[Opening EXCERPTED DATA section]

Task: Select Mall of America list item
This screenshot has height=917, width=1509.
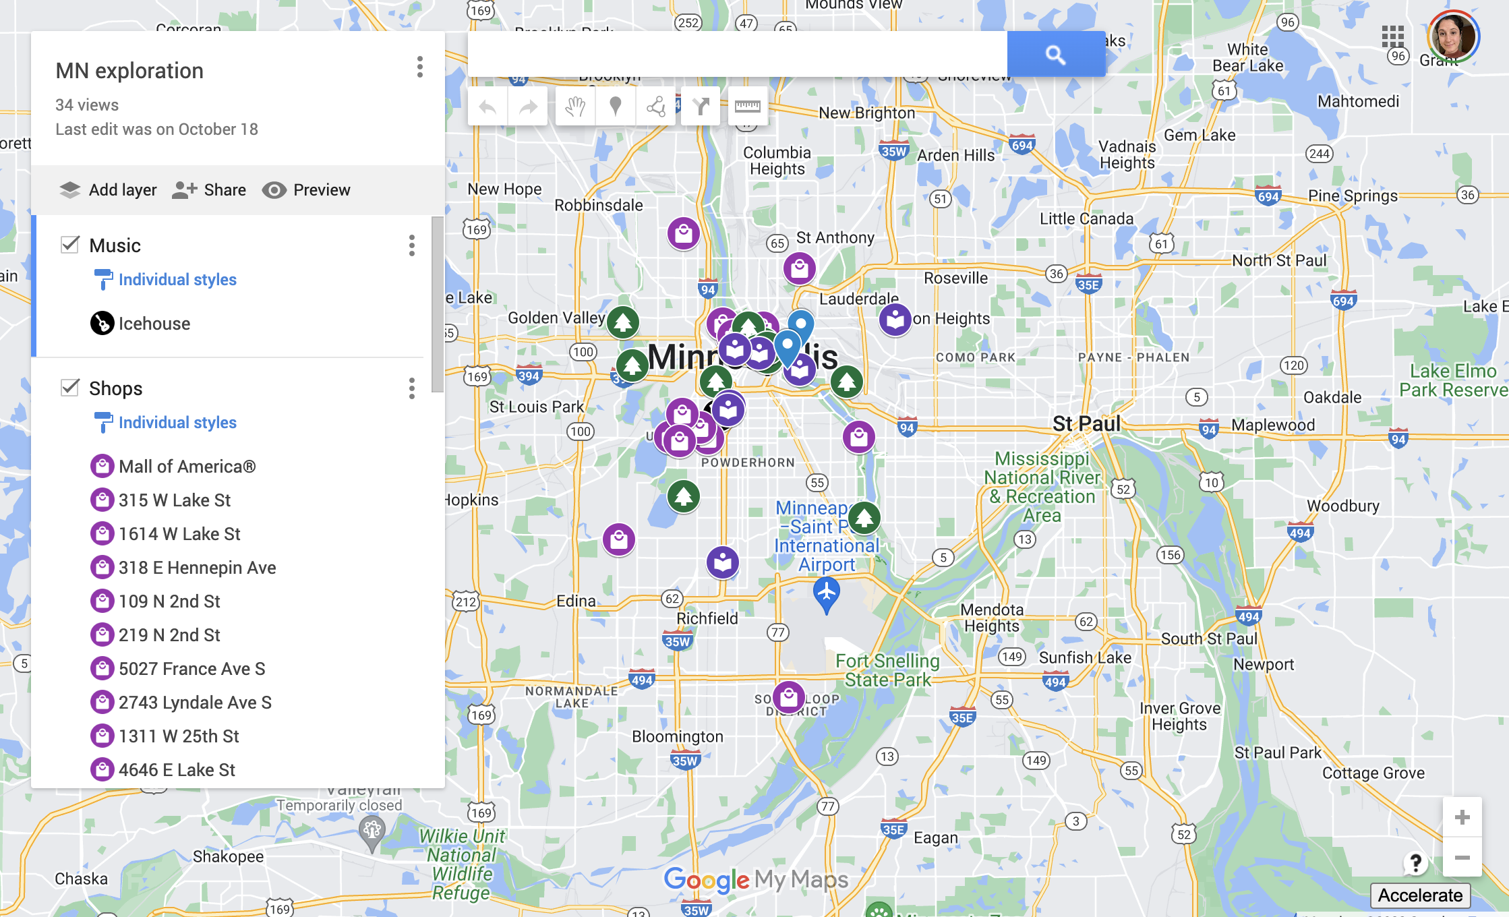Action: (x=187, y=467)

[Closing EXCERPTED DATA section]
[Opening EXCERPTED DATA section]

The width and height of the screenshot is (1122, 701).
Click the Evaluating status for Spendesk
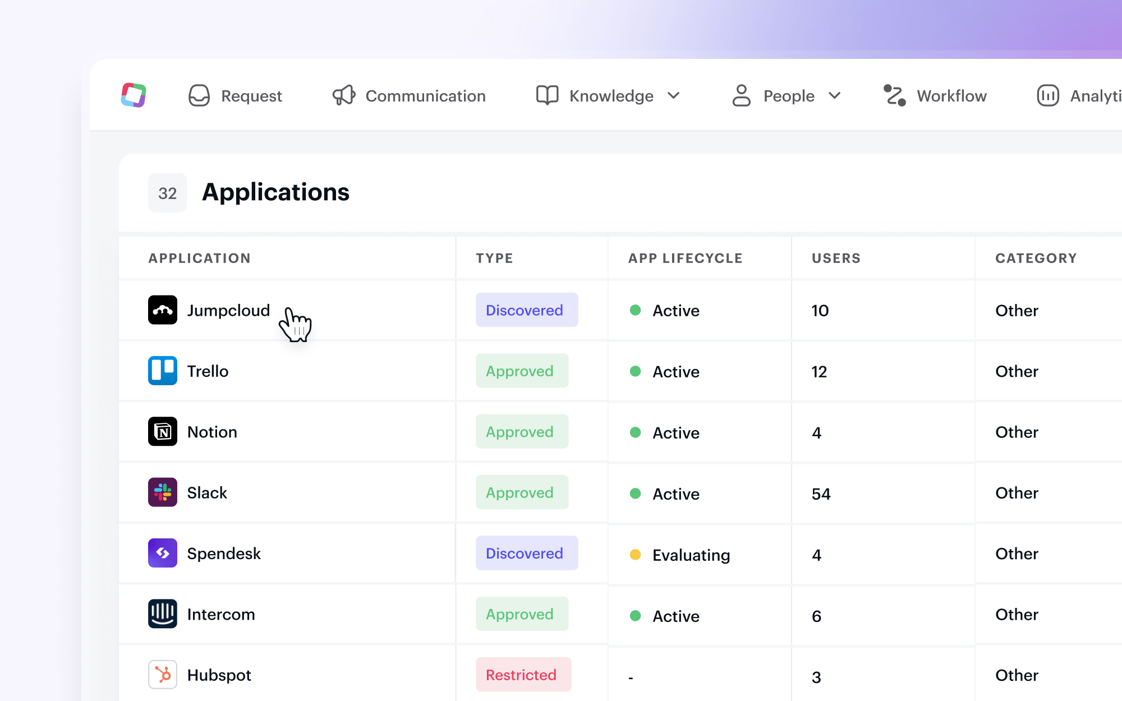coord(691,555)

[Closing EXCERPTED DATA section]
[Opening EXCERPTED DATA section]

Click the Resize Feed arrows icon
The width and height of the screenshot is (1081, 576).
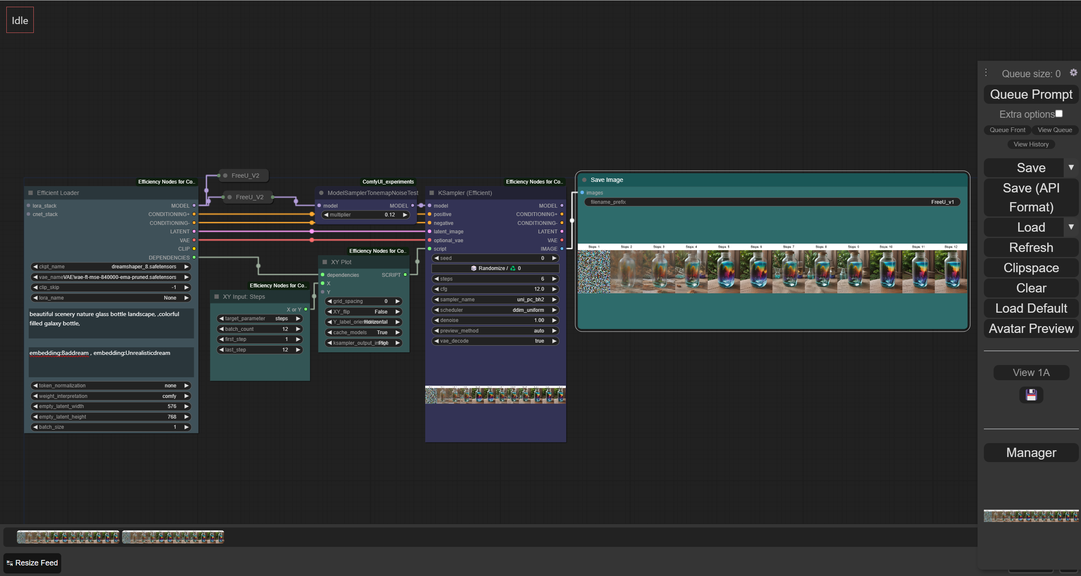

[Closing EXCERPTED DATA section]

* _TASK STATEMENT_: Going back to the entries above, set down exactly the lines that begin at the one with "Click the Resize Feed arrows icon" and end at the one with "The width and height of the screenshot is (1081, 576).", both included, and nothing else.

* _RESPONSE TO THIS EXERCISE_:
Click the Resize Feed arrows icon
The width and height of the screenshot is (1081, 576).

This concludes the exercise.